Ünlüler çok sevildiklerini, çok beğenildiklerini düşünürler.
Tehlikeli bir ruh halidir bu!
Bir anda hezeyana dönüşüverir.
Biraz gülümseseler her yanda güller açacağına; biraz ağlasalar herkesin üzüntüden kahrolacağına inanırlar!
Kanlı canlı sevilmek ile hayran olunmanın bambaşka şeyler olduğunu ünlülere anlatmak zordur.
Oysa...
Sevgi kırılıp dağılır veya solar.
Ama hayranlık farklıdır. Hayranlık iki ucu keskin bıçak gibidir.

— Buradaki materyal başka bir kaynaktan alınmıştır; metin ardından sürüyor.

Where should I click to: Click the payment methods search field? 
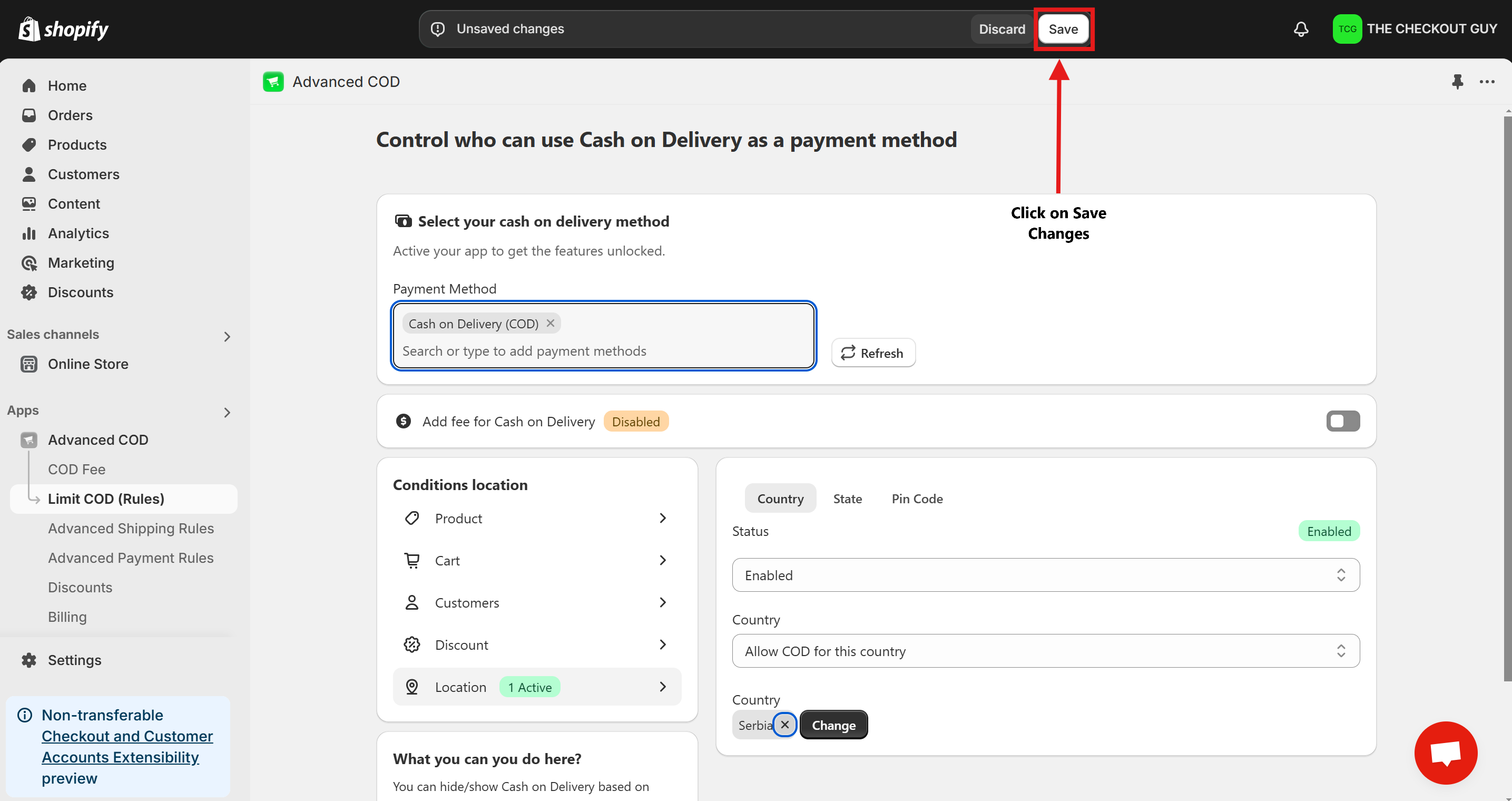tap(603, 351)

Bir ucu gündelik hayatlarımıza çıkar: Aşkın kılavuzudur!
Öteki ucu alttan alta düşmanlık duygusunu kışkırtır!
Ünlülerin en zor aştıkları hayal kırıklığı tam bu noktadır işte!

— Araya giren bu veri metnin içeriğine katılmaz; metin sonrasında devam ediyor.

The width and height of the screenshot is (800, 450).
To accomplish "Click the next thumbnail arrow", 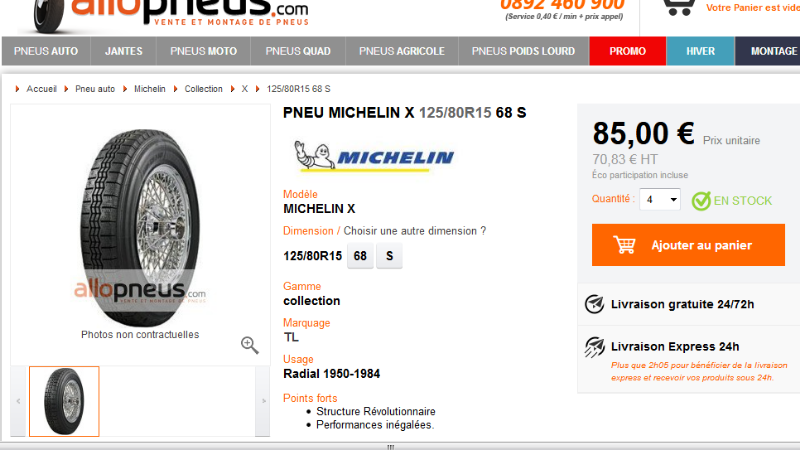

Kendilerine beslenen hayranlık duygusunun altında saklanan alaycı ve kıyıcı ilgiyle yüzleşme noktası...
Ünlülük sanıldığı gibi her zaman 'kolay bir oyun' değildir. Bazen sevgi maskesi takmış ilgi ve elbette yüklüce para karşılığında toplumun 'kurbanlık koyunu' olmak gibidir!
* * *
Kaç gündür Şahan Gökbakar'la ilgili medyada çıkan yorumları takip ediyorum.
Kullandığımız dil ne kadar iğneleyici! (Buna benim bir iki değinmem de dahil!)
Kimsenin şişmanlığıyla dalga geçmeyi aklına getirmemiş 'ince' insanlar bile...
Şahan'ın balkon görüntülerini şişmanlığa vurgu yaparak yorumlamaktan özel bir haz alıyorlar!
Herkes öylesine atak bir eleştirellik ve ölçüsüz alaycılık içinde yaklaşıyor ki, şaşırıyorum.